═══ Input data ═══

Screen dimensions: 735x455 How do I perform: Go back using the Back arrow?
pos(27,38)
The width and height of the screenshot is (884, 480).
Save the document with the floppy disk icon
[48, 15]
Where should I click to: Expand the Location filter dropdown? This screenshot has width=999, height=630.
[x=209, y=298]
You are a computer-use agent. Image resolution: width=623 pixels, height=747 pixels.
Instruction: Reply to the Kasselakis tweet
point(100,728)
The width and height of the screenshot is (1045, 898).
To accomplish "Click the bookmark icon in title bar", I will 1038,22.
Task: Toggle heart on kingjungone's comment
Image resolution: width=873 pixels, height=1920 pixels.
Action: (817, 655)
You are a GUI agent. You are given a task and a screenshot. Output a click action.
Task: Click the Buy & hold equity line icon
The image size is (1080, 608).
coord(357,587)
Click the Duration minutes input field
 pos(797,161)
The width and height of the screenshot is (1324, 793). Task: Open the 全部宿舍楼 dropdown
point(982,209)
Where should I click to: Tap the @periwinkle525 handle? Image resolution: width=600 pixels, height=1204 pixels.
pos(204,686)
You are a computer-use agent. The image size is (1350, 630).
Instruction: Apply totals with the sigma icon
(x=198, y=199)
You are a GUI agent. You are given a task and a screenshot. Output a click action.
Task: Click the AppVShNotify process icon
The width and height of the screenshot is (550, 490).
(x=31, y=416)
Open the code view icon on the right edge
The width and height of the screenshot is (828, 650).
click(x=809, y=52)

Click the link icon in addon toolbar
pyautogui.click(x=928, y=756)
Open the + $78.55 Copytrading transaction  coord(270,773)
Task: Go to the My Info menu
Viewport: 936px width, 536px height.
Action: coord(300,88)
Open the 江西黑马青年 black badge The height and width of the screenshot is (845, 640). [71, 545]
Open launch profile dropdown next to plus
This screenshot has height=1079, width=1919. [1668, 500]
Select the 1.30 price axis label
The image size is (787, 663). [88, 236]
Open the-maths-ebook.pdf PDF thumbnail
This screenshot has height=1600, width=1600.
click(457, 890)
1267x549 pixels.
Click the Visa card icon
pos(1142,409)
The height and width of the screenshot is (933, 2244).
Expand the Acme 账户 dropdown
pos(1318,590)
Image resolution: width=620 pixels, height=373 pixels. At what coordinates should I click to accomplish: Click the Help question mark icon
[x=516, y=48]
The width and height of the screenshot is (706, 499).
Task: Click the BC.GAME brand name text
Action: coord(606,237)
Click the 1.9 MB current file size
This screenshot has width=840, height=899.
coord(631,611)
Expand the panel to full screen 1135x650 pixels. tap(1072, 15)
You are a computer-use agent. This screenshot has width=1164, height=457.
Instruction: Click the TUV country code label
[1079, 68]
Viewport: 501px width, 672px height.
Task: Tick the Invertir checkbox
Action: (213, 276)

═══

▸ Your objective: Exactly the lines from the one containing "Open the 江西黑马青年" through the end of the records above should be returned, with both ends kept.

▸ Output below:
Open the 江西黑马青年 black badge The height and width of the screenshot is (845, 640). [71, 545]
Open launch profile dropdown next to plus
This screenshot has height=1079, width=1919. [1668, 500]
Select the 1.30 price axis label
The image size is (787, 663). [88, 236]
Open the-maths-ebook.pdf PDF thumbnail
This screenshot has height=1600, width=1600.
click(457, 890)
1267x549 pixels.
Click the Visa card icon
pos(1142,409)
The height and width of the screenshot is (933, 2244).
Expand the Acme 账户 dropdown
pos(1318,590)
Image resolution: width=620 pixels, height=373 pixels. At what coordinates should I click to accomplish: Click the Help question mark icon
[x=516, y=48]
The width and height of the screenshot is (706, 499).
Task: Click the BC.GAME brand name text
Action: coord(606,237)
Click the 1.9 MB current file size
This screenshot has width=840, height=899.
coord(631,611)
Expand the panel to full screen 1135x650 pixels. tap(1072, 15)
You are a computer-use agent. This screenshot has width=1164, height=457.
Instruction: Click the TUV country code label
[1079, 68]
Viewport: 501px width, 672px height.
Task: Tick the Invertir checkbox
Action: (213, 276)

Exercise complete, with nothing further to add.